If a value, especially a label, is not available in the currently selected language, a fallback mechanism should be used to show a value from another language.

  • fallback can be based on:
    • the languages a user speaks
    • similarieties between languages (en-uk -> en)
    • maybe eventually *any* language will do.
      • his should mostly work for labels, but not for descriptions?...
  • if a value from a different language is shown in the UI, then
    • the value's language should be indicated (small colored text?)
    • there should be a button to approve the value for the current language ("yes, it's the same in my language")

User fallback chain

The prefered user languages are defined in Special:Preferences for the various users. Those settings will be specific for each user, but will be the same for all pages with (user) content tailored to the specific user. There are some limitations where the user preferred languages can be used. It seems likely they can be used when the API is accessed, or when the rendered content isn't cached, or where the cached objects can be specialized to a given language.

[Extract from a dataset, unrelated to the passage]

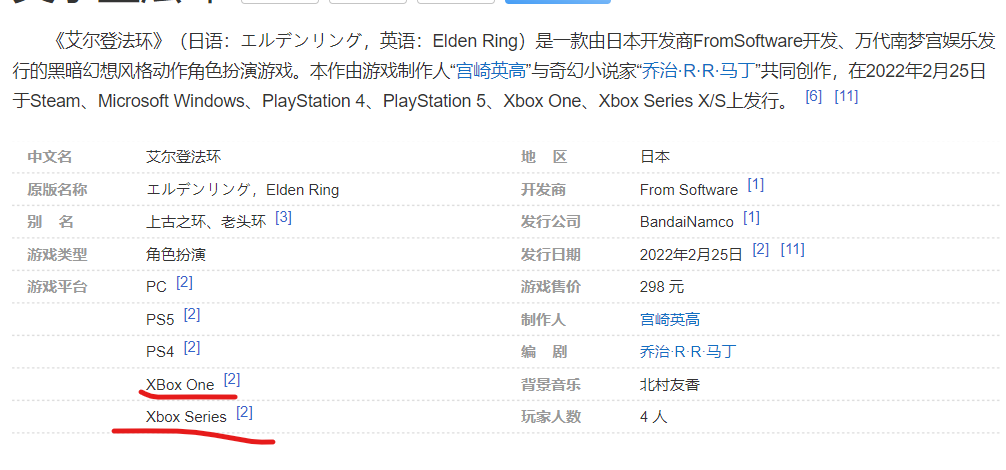
Task: Click the 北村友香 composer name
Action: click(669, 384)
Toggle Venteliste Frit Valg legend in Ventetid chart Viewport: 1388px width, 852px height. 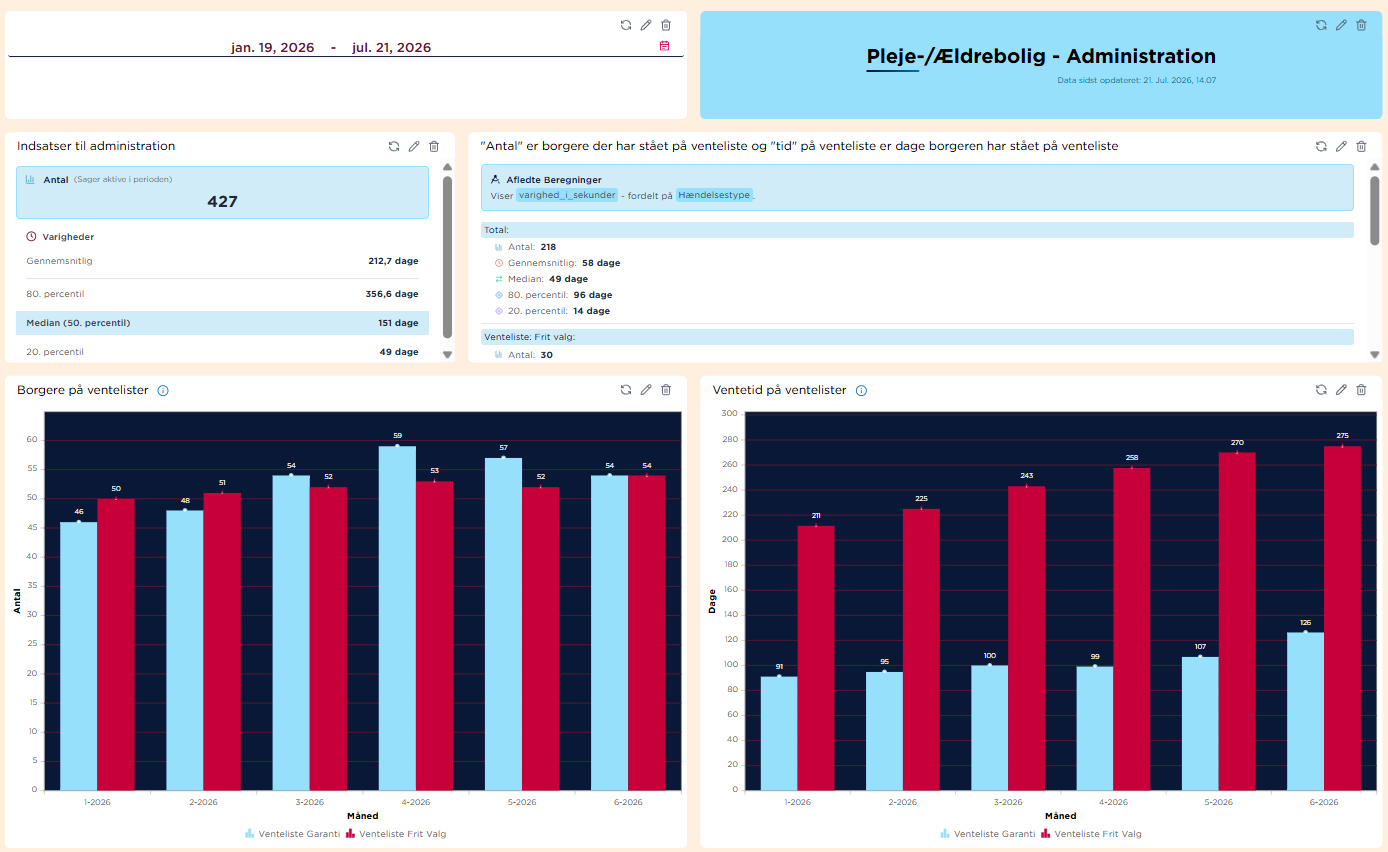1091,833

For now the user fallback chain is one set of alternate languages where all have the same weight. Later it might be possible to add weight to the languages by giving them weights explicitly or by giving them some specific order. There can also be other hints used, such as the weights set in the browser.

If the user have defined alternate languages all of his set languages can be tried in sequence, but after his own main (primary) language is tried first. Content, messages, and other strings, may or may not exist in the given fallback language.

If all alternate languages are tried they can be retried but with by using the global fallback chain. The language with a defined string that is deemed closest to the primary language will win, and be used for the specific string.

Global fallback chain

Languages have relationships with each other. This can be used to build fallback chains so other strings with close relationship can be replaced if a specific string from a given language is missing. For example is the South Saami language part of the Southern group, which is again part of the Western group of Saami languages. [1] In that group there is also a Northern group and languages in that group are Northern, Lule and Pite Saami.

In Mediawiki there are fallbacks for languages. For a specific language a list of fallbacks can be acquired, with a default language at the end of the fallbacks. Each one of the fallbacks can then be tested against whatever strings there might be in any of the language, and the string for a specific language can then be returned. If no match is found before the end of the chain a second pass can be done, but this time by checking the fallbacks for the initial list.

By keeping a list of checked languages the second pass can be quite effective, and it is also necessary to avoid loops in the list as it will really form a graph and not a hierarchy.

There are now rather few languages that defines fallback. This is rather awkward for our use, but it is perhaps a wated behavior for an ordinary wiki. A first attempt could be to extend the fallbacks with languages from the same group, perhaps also supergroup, and if this is impossible then to go for a hook and do something similar but specific for our extension.